A new Chinese name for Tmall.com - and now it's accepting ideas from the public for a new logo and mascot.
Alibaba’s B2C e-commerce site, Tmall.com, which stands for Taobao Mall, is changing its Chinese name in a bid to give itself more distinctive branding. Starting next month, it’ll be called ‘Tian Mao’ in Chinese, which roughly means Sky Cat, and will have a new logo and mascot to match. But the URL – and its English moniker – will remain the same.
Tmall was launched on its own domain in November 2010, and last summer was spun off as a separate company. It grew from the wildly popular Taobao C2C shopping platform, and its original name came from there as well. But now it seems that Alibaba feels there’s not a clear enough distinction between the two, hence the need for a fresh name. In the fast-growing B2C sector, Tmall is the market leader but facing growing pressure from 360Buy and other specialist online malls.

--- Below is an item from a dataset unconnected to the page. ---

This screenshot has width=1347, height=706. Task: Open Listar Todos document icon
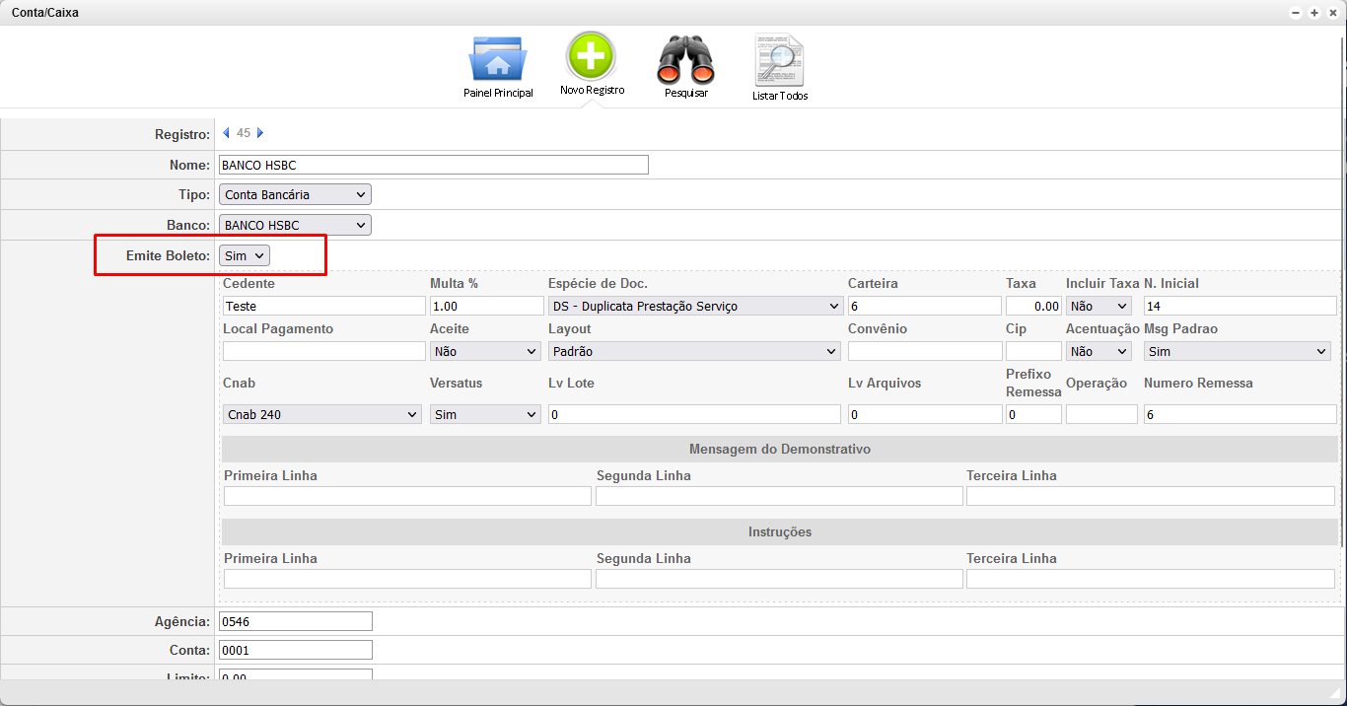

An Alibaba spokeswoman told PO:
We believe the name 天猫 portrays the platform’s characteristics and what the brand represents: trendy, high-quality and fashion-forward.
Last September, the site opened its platform to rival sites, and it also hosts numerous branded stores.
In a notice on the site, in both English and Chinese, it says the company is now letting anyone “pitch for the new branding system.” It explains:
All kinds of organizations and individuals are welcomed to participate – design firms, individual designers, students from art schools and other amateurs all can submit your works and take part.
It runs from today until February 14th.
Hopefully there will be prizes given, because Tmall today announced that it’s rolling in cash, having hit 100 billion RMB (US$15.84 billion) in sold items on the site in 2011 – a figure 3.5 times greater than it achieved in 2010.